Thanks for stopping by! — we are now live and I’ll be here for the next couple of hours to help in any way I can with anything LSAT-related —
I figured I’d get kick us off w/some tips for your final pt(s) —
Let’s start by thinking a bit about test day — a few points —
1) Your test day score matters, your practice scores don’t (duh).
2) Whether you are easily excitable or calm by nature, the importance of the exam will, in good and bad ways, impact how your brain works during the exam.
3) Having better expectations about this “intensity” and being better prepared for it makes it easier for you to gain more of the positive benefits, such as increased focus.
4) Being surprised by this intensity and less prepared for it makes it easier for you to fall prey to the negative consequences.
So, with all that said, I recommend that you use your final pt(s) to get as prepared for the test day experience as you possibly can —
Some suggestions for this:
1) Make sure to take the exams as realistically as you possibly can. Try to convince yourself as much as possible that the practice test is the real thing (and then, on test day, some people like to pretend the real thing is just another practice test, as well). Get in a location where you will absolutely not be interrupted, insert an extra dummy section, don’t give yourself extra breaks, and so on — whatever you can do to make it as much like the real thing as possible.
2) Before the pt, take a bit of time (max 30 mins) to remind yourself of the most important strategies — your basic approach to each LR q (and perhaps common traps you know you tend to get tempted by), your big picture understanding of what can happen in games, how you plan to read the RC passages, and so on.
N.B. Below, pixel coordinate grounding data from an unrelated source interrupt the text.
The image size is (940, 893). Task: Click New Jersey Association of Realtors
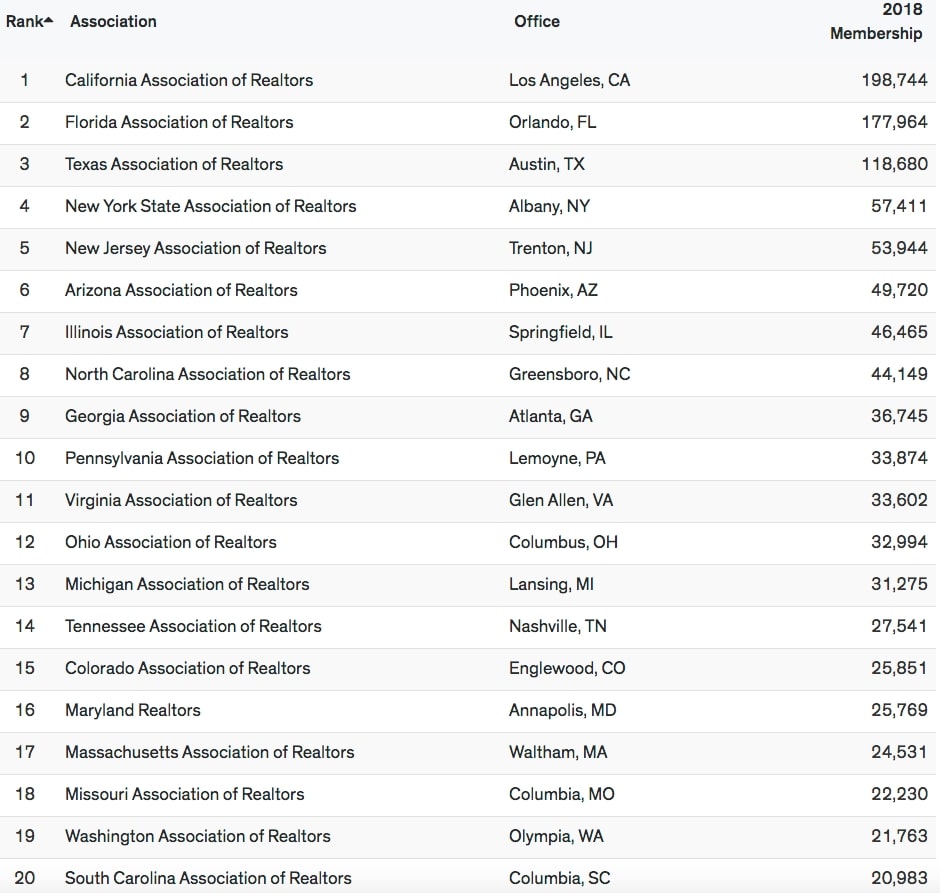tap(195, 248)
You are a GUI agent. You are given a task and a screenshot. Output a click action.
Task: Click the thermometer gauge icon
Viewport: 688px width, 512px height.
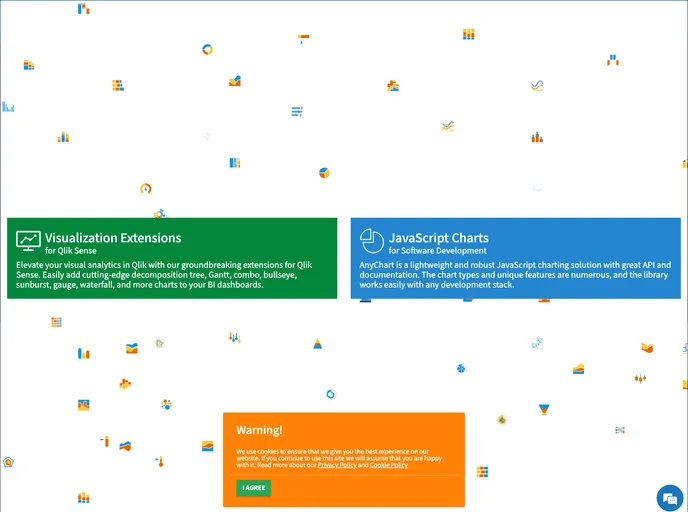(159, 461)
Make sure to, as part of this, consider backup strategies and your overall section strategies — remind yourself of how you can tell you ought to take a best shot on an RC q and move on, what you will do if you find yourself running out of the time in a certain section, etc. Think back through your past p.t.’s, consider the challenges you’ve had, and consider how you’d now best approach these challenges if you were to see them again.
3) Do your best to not just evaluate your performance based on whether you found the test easy or hard, but, rather, on how well you dealt with challenges. If you started running out of time in a section, did you invest your remaining time wisely, or did you waste it on the wrong problems? Did you allow yourself to get stuck on certain q’s, games, or passages, and end up not having the time you needed for other problems (that you could have more easily gotten right), or did you consistently make good decisions about when to keep working on a problem and when to stop?
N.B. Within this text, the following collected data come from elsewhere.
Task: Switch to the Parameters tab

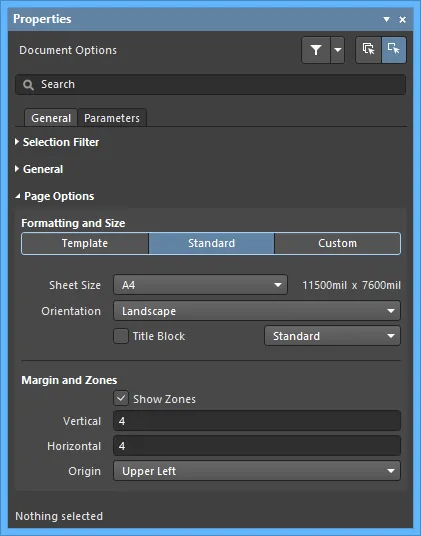Action: click(x=112, y=118)
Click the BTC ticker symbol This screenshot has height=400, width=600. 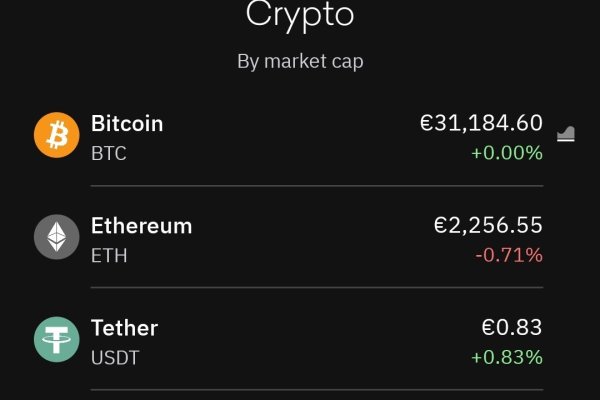[x=109, y=154]
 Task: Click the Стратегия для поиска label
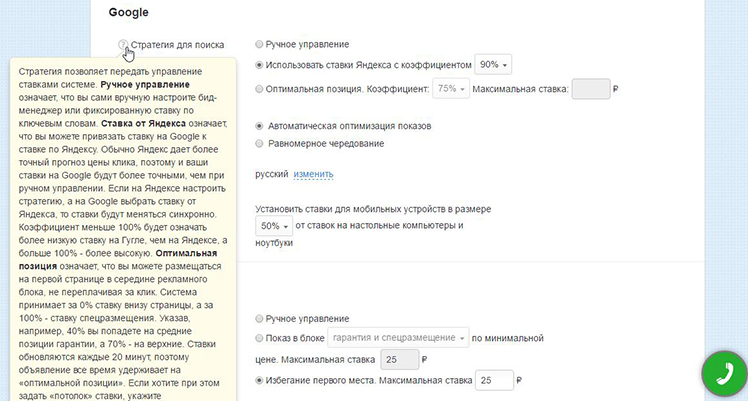[177, 45]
You may have different methods of evaluating your performance that fit you better, but regardless, the important point is that —
a) it’s human nature to want our final pt’s to go smoothly, because of what we think that means for test day
b) one of the most important functions of pt’s is to expose you to challenges and help you get prepare for them/get used to them.
Remember — your test day score matters, and your pt scores don’t.
So, as you take and review your final pt(s), make sure to focus on the factors that you feel will be most important for success on test day.
Hope that helps and if you have any questions or comments please type below!